When a couple gets married, they can enjoy sex within the confines of a wholesome, monogamous relationship and the act of sex come with a guaranteed 200% high. Or, at least, this was the "Promise" that was given to me. Growing up in the South, the zeitgeist was clear: sexual acts are to be saved for marriage. That one thing was agreed upon by all. Beyond that, there were all kinds of varying thoughts on just how "intimate" unmarried couples should be.

The Promise that was given was that when you were married, sex would be plentiful, wonderful, and guaranteed. All this was said with a knowing smile, nudge, and a wink to punctuate the Promise with absolute assuredness.

This Promise was so universal that not only the boys knew of it, but the girls as well. For 5 years, I dated the woman who was destined to be my first wife. We did not have pre-marital sex until the last year; until we were engaged to get married. Even then we abstained as much as our hormones would allow. We could do this because of the Promise. Mindi, my first wife, reiterated her faith in this Promise often. A solid Southern Baptist, she would quote bits of scripture, remembered Sunday School lessons, and even secular conventional wisdom to offer as proof for the endurance of the Promise. She once read to me a quote from Dale Carnagie, who opined that there were different kinds of death — one was when a husband and wife stopped having sex every night. She bought into this and even feared this notion of "dying."

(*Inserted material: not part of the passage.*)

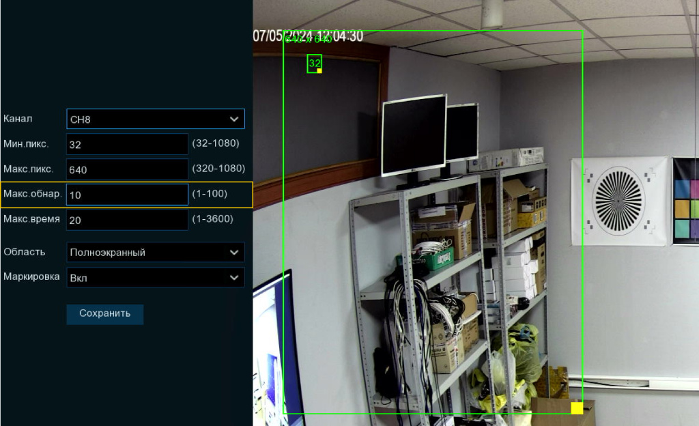Image resolution: width=699 pixels, height=426 pixels.
Task: Click the Канал label
Action: (18, 119)
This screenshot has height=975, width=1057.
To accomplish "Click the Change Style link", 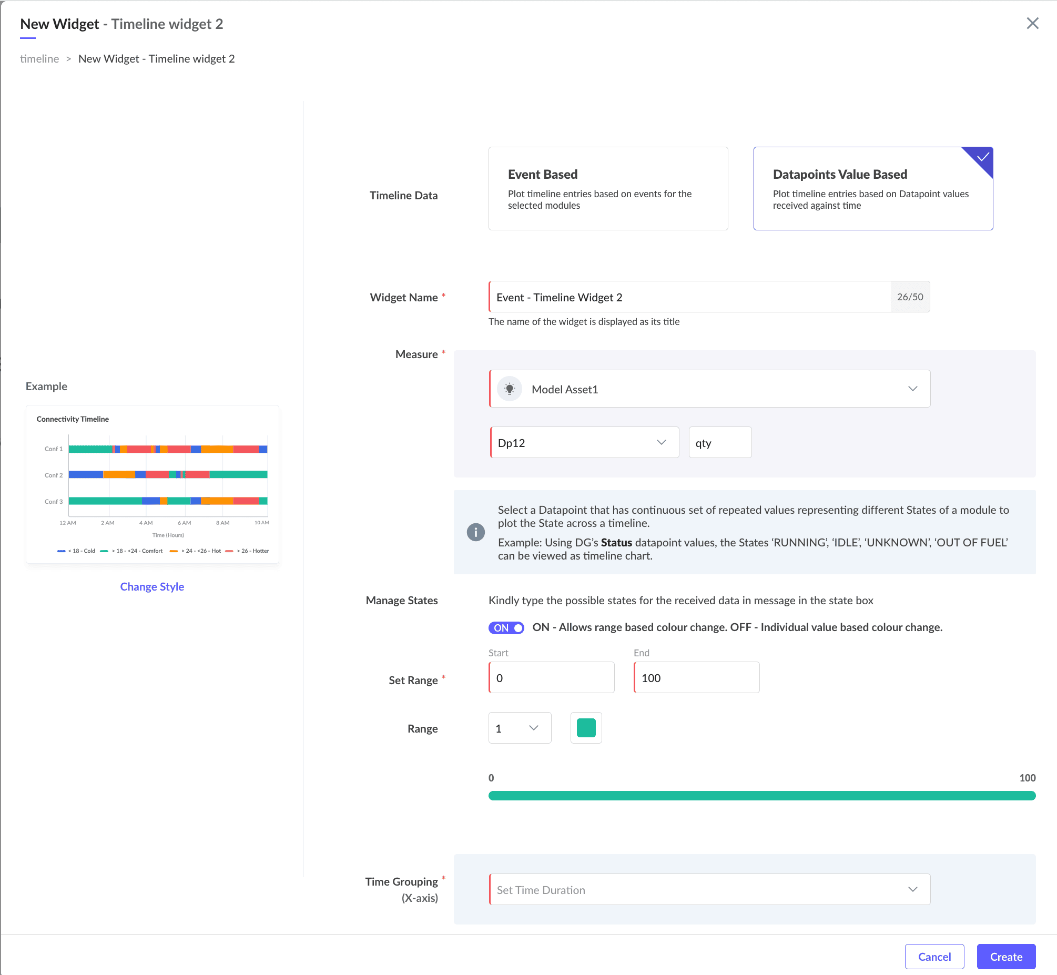I will [x=152, y=587].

So it was even more of a surprise to me when we did stop having sex every night, shortly after getting married.

Bear in mind here at this time I equated sex with intimacy; they were one and the same. I did not separate the two in my mind since I could not imagine being intimate with any woman that I was not prepared to have sex with. While I was often intimate with Mindi, we did not often engage in intercourse. But the result was the same to me: what we were doing was sexual.

However, now that we were newlyweds, I planned on taking full advantage of situation and enjoying the rewards of my faith in the Promise as much as I could. When it became clear to me that we had failed the Dale Carnagie test, I knew there were explanations as to why. Stress, perhaps. Medications, depression maybe (Mindi left a job in a different city to move to my hometown when we were married); the list goes on. I had faith in God and in the Promise to the extent that the only possible explanation for not having sex had to be some exterior cause.

But, of course, the cause was within the marriage, itself. All kinds of warning signs were ignored the entire time Mindi and I dated. Subsequently, when after only 3 years of marriage she had an affair, it became clear to me that there were some cracks in the shiny outer veneer of the Promise.

Our marriage ended after 5 years... the last year went completely without sex or intimacy or anything resembling a healthy married lifestyle. We parted friends and I lost track of her some 5-6 years later.

I dated my second wife, Amanda, for 4 years prior to marrying her. In spite of having a very long distance relationship for the first 3 or so years, she and I did have a healthy sex life and I finally felt that the cracks within the Promise were healing and that all would be well.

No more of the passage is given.